Your last letter was lovely and I am not surprised at how much you are helping everyone. The two of us “working girls” like to keep busy and help people. We are truly alike. Everyone always said we were, right?

Hard to fathom that it was 6 months ago yesterday when you crossed over the Rainbow Bridge into Hyfryd. Surely, it has been made a better town with you and your pals in it. The only issue I have is that earth is a lesser place without you here by my side. Soon we are going to meet Joy, and it’s almost like I am scared about it. Why? Cause she is not you. She will be her own, sweet individual self, of course, I get that. Of course I want to give as many people homes as I can; I know you want that of me as well and it is always my pleasure to do so.

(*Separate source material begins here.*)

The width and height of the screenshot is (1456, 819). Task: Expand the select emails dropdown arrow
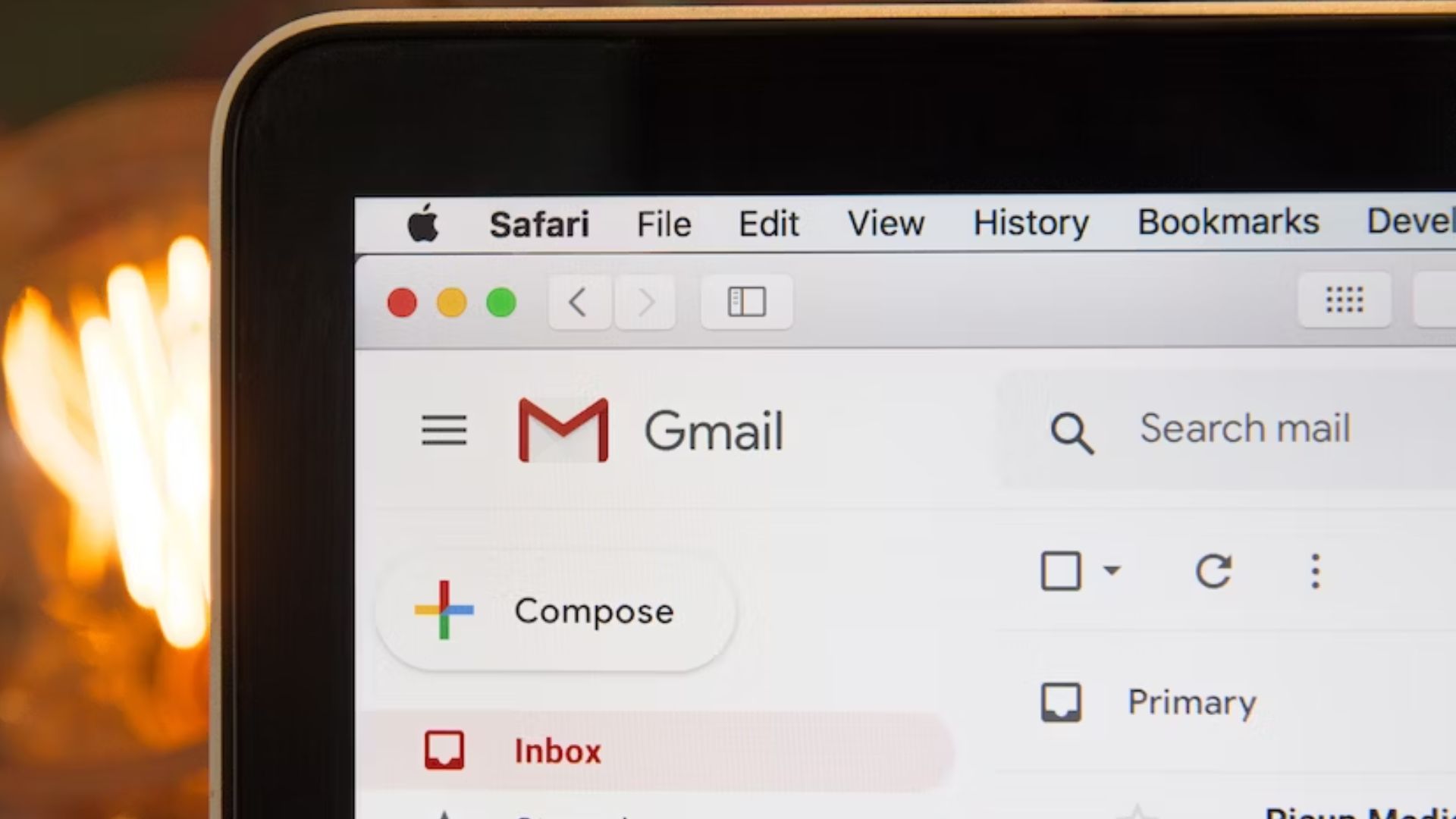[1111, 569]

I feel like you guided me toward her and Victoria without a doubt. That is what I asked you to do, and you did, but I am nervous. I think that will go away once I pull into the driveway. You loved me instantly, I hope that joys does too. When I show people her picture here, they say, “she looks like Bailey.” Aside from being a Border Collie, I don’t think she does, but she is quite adorable and Victoria says she is a sweetheart, just like you. I am still scared. I guess I am just nervous is all and I simply wanted to tell you. Maybe you have some of your sage advice for me. If you sent her to me then I know all will be okay. Maybe it’s because I have missed you for so many months and suddenly there will be a dog in our presence again? Do you think that is it? I have missed walking you, talking to you and cuddling up on the couch with you just like you are in this picture. How you loved to snuggle and kiss. Nothing is equal to that, except from daddy and Safari of course!

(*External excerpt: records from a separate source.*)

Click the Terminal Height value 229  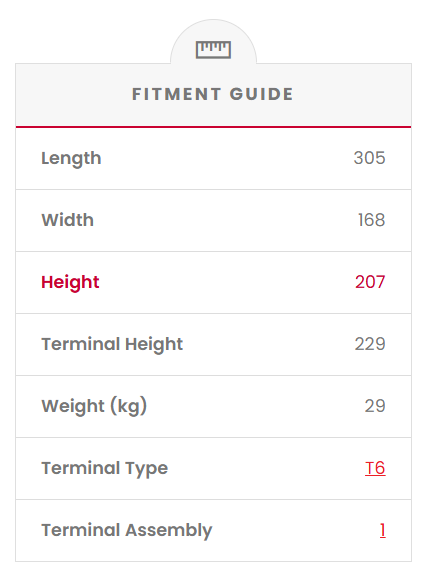[370, 344]
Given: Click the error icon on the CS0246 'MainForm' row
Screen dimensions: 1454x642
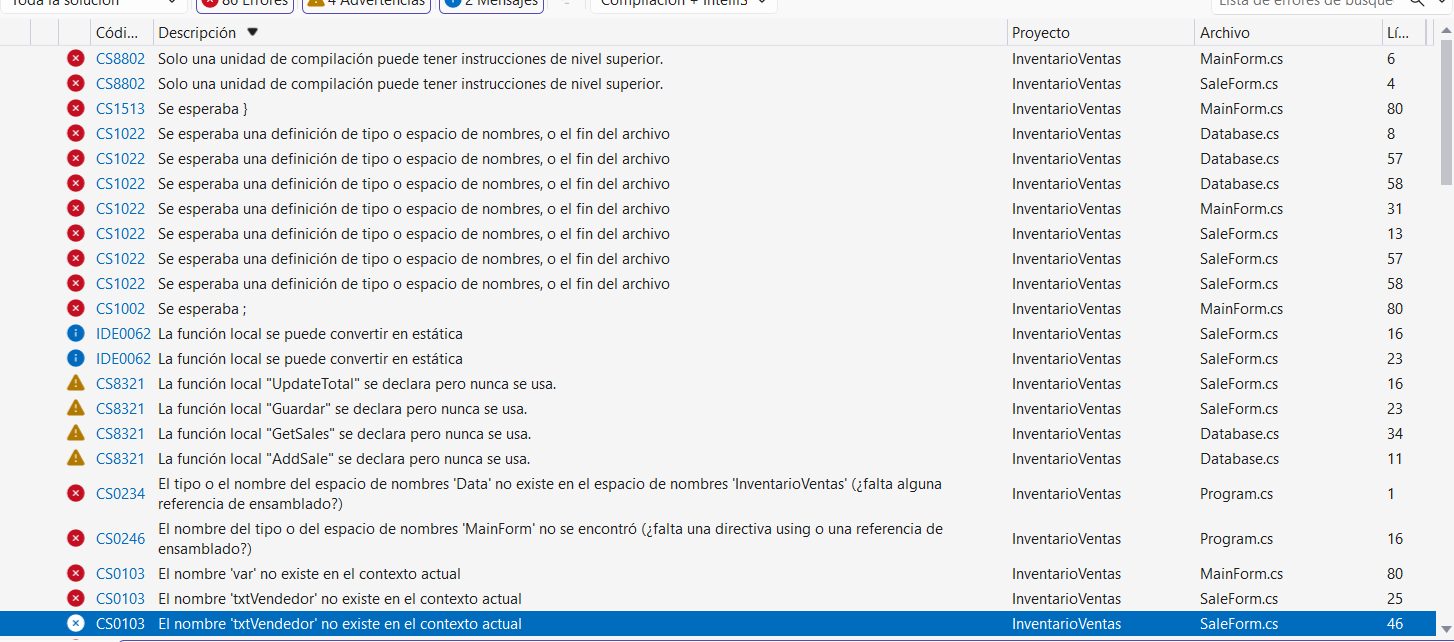Looking at the screenshot, I should 75,539.
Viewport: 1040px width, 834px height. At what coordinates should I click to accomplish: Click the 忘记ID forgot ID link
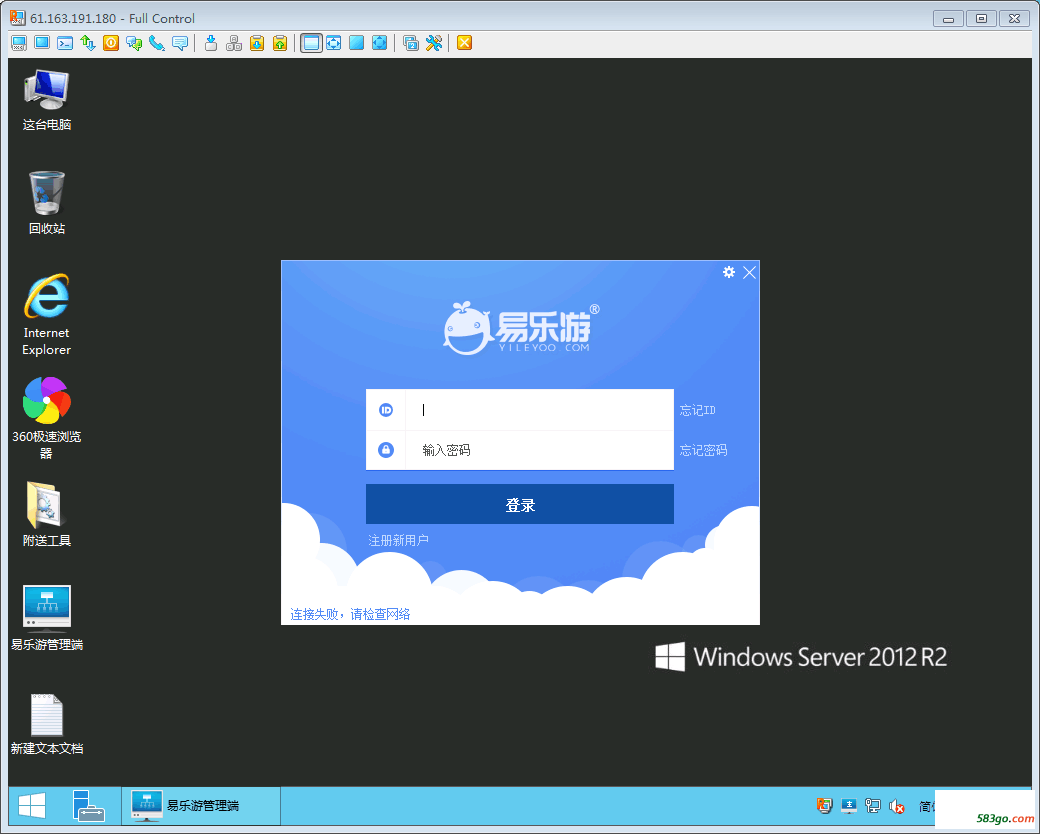click(697, 410)
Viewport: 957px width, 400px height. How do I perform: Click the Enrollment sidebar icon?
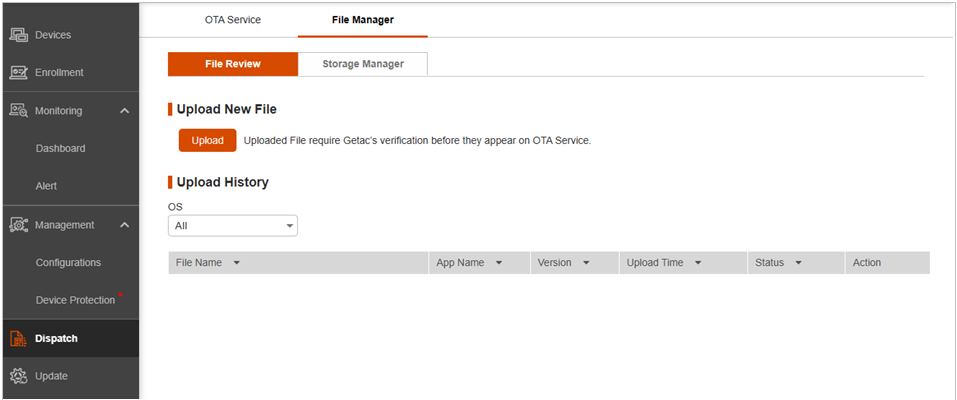pos(17,72)
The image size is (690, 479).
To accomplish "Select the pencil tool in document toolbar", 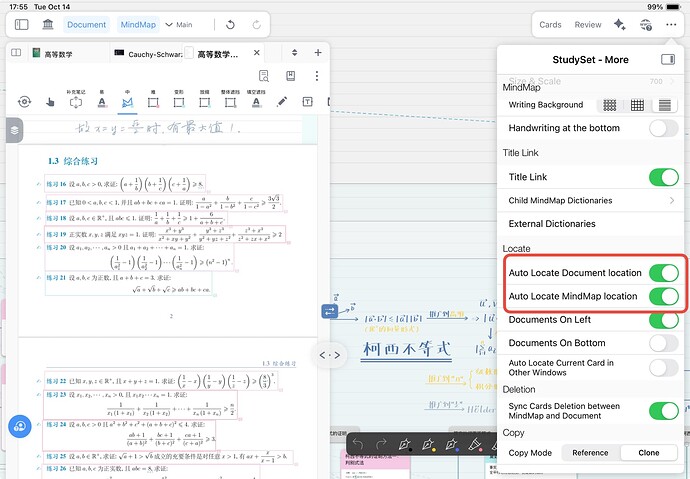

Today is a cloudy day here and I just finished working on a press release for Michael. It looks really nice. Now that I am on Vic’s Board of Directors I have a summer project that I want to take on. Did you know that she has adopted more than 2,000 dogs? She has been doing it a very long time and I am proud to be working with her. I need to create a database for all the adoptees! It’s going to be a lot of work, but hey, after finally cleaning out my inbox of 5,000 emails, I think I can do it, right?

I was thinking about how much your classes could be used here on earth. Day after day, I read about evil people. There are just too many of them. I have always wondered why “God”lets those people exist. Why not take all the evil folk and give them bad diseases instead of letting purrectly nice people get sick. It does not seem fair, right? Maybe you have insight to that now that you are in the best place where evil does not exist. After all what is God spelled backwards! Yep, DOG! Of course, because they are the most wonderful people to share your life with. That is the thing. You made me see that having a life a without a dog is terrible! All the GOOD people who share their lives with dogs, cats and other creatures are living a more beautiful and enhanced life – WITHOUT QUESTION! I am sure you have talked about this in your classes because your students are smart!

I wanted to mention one other thing. I am sure you know this by now as it was big news here. Former Humane Society Director John Hoyt, passed away since we last wrote. He was the director during the 1970’s and was a very important force in animal rights and welfare. I am certain he went over the Rainbow Bridge to be with the many animals he helped, so if you see him, welcome him with open paws and maybe he would like to speak at one of your classes!

Well, write me soon dear child. Missing you everyday. Six months without you barking by my side feels more like six years. Although we cannot see each other I feel you everyday. You are in my head and in my heart.